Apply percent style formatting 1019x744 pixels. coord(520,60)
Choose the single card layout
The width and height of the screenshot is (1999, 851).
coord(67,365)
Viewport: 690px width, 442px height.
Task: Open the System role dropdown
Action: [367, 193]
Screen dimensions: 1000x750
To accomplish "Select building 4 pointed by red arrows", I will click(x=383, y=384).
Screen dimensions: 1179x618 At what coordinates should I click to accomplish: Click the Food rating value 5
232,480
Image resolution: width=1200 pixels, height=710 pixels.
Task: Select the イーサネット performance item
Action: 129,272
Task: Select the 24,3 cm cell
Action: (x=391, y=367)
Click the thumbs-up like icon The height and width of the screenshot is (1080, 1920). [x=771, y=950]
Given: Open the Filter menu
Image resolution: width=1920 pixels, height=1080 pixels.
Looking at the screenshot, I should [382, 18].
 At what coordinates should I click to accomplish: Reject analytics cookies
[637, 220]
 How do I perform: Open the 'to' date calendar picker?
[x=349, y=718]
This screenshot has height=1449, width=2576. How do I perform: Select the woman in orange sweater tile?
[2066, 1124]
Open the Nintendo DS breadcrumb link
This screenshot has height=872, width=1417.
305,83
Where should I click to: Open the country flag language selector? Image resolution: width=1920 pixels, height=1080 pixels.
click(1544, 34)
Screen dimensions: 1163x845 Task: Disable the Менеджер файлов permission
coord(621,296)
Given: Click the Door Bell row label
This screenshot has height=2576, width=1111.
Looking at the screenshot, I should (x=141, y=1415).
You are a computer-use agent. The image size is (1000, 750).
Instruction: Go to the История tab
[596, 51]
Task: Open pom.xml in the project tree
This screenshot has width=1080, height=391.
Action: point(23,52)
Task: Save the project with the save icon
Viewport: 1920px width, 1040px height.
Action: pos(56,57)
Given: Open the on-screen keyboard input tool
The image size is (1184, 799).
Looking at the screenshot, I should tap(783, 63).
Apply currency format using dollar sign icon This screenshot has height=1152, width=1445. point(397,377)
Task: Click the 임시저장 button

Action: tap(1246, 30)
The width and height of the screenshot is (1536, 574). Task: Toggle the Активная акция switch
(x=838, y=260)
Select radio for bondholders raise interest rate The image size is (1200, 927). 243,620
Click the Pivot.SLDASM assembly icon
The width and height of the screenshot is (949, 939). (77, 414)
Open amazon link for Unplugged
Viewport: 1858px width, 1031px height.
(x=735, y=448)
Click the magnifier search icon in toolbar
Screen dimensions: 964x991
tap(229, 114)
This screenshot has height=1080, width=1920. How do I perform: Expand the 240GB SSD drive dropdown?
========
*Requirements*
Reproduce the records verbatim, starting at the line containing "Task: Save the project with the save icon" and ending at the line containing "(x=838, y=260)", with both of those lines included.

*Exercise answer*
Task: Save the project with the save icon
Viewport: 1920px width, 1040px height.
Action: pos(56,57)
Given: Open the on-screen keyboard input tool
The image size is (1184, 799).
Looking at the screenshot, I should tap(783, 63).
Apply currency format using dollar sign icon This screenshot has height=1152, width=1445. point(397,377)
Task: Click the 임시저장 button

Action: tap(1246, 30)
The width and height of the screenshot is (1536, 574). Task: Toggle the Активная акция switch
(x=838, y=260)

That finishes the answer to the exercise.